The Israeli Hermes 450 drone downed Aug. 23 over the uranium enrichment facility in central Iran took off from Azerbaijan’s Nakhchivan Airbase, DEBKAfile’s military and Iranian sources report. Tests by Iranian aviation experts and intelligence personnel indicated that the Iranian Revolutionary Guard Commanders who originally attributed the takeoff to Saudi Arabia spoke too soon.
The Azerbaijani canton of Nakhchivan, bordering Iran, Armenia, and Turkey, hosts a small military airbase. Three years ago, another Hermes 450 used it as a jumping-off point towards Armenia, where the Armenian air defense shot it down.
In his Monday Aug. 25 announcement, Revolutionary Guards Air Force Commander Gen. Amir Ali Hajizadeh said it had not taken to the skies from Israel, but did not specify its provenance. He also fell short of attributing the drone to Israel, announcing only that the plane was an Israeli-made Hermes 450 with an operational range of 800 kilometers. Iran’s Arabic television station Al-Alam displayed parts of the drone on air, but they showed no Israeli identification markings.

■ **Required actions**:
1. Write out the part of the report on the downed drone from "In his Monday" up to and including "Israeli identification markings.".
2. List every country named in the report on the downed drone.
3. Give the next part of the report on the downed Hermes 450 drone, starting from the end of the text shown.
The lines that follow have no connection to the report on the downed drone.

■ **Source material**:
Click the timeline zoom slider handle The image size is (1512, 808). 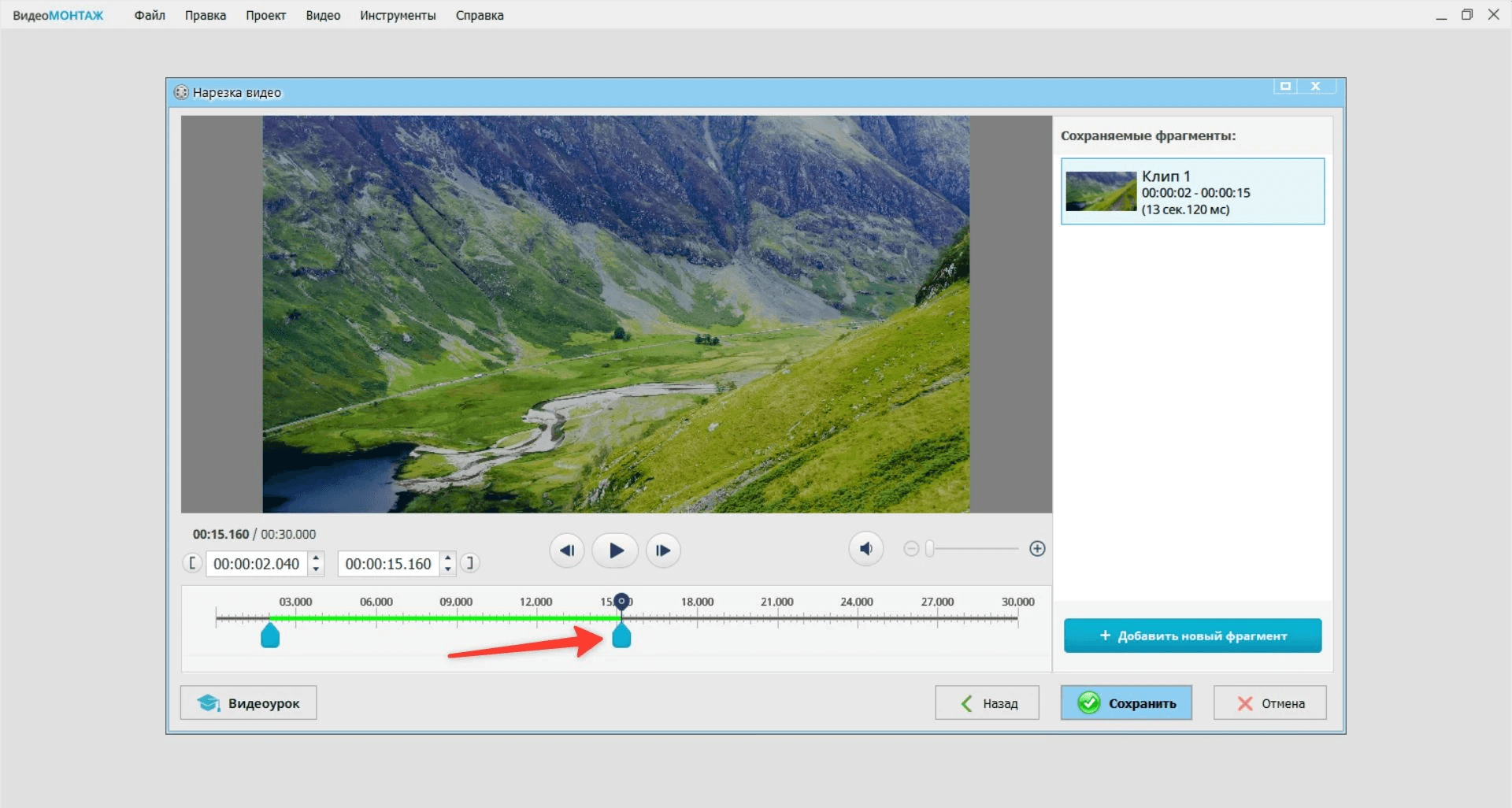pyautogui.click(x=930, y=549)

■ **Per-task outputs**:
1.
In his Monday Aug. 25 announcement, Revolutionary Guards Air Force Commander Gen. Amir Ali Hajizadeh said it had not taken to the skies from Israel, but did not specify its provenance. He also fell short of attributing the drone to Israel, announcing only that the plane was an Israeli-made Hermes 450 with an operational range of 800 kilometers. Iran’s Arabic television station Al-Alam displayed parts of the drone on air, but they showed no Israeli identification markings.

2. Iran, Azerbaijan, Saudi Arabia, Armenia, Turkey, Israel

3.
Armed with the fact that Israel is 1,100 flying kilometers from Iran, many Israeli military analysts misleadingly went to great lengths to claim that the images offered by the Revolutionary Guards were not of a Hermes 450 or of any aircraft in the service of Israel. Because of its wide-ranging satellite surveillance coverage, the analysts argued, Israel has no need to risk sending a drone armed with classified intelligence systems into Iranian airspace.
These claims simply don’t hold water.
DEBKAfile’s military sources report that the Hermes 450 boasts a range of video and still cameras that can capture extremely high-resolution color images. Thermal imaging devices allow the cameras to operate in poor visibility and almost any weather condition.
Without specifying who dispatched the drone, Iranian Defense Minister Hossein Deghan announced that his country would retaliate by supplying arms to Palestinians in the West Bank. He did not detail how these weapons transfers would be carried our, or for which groups they are intended.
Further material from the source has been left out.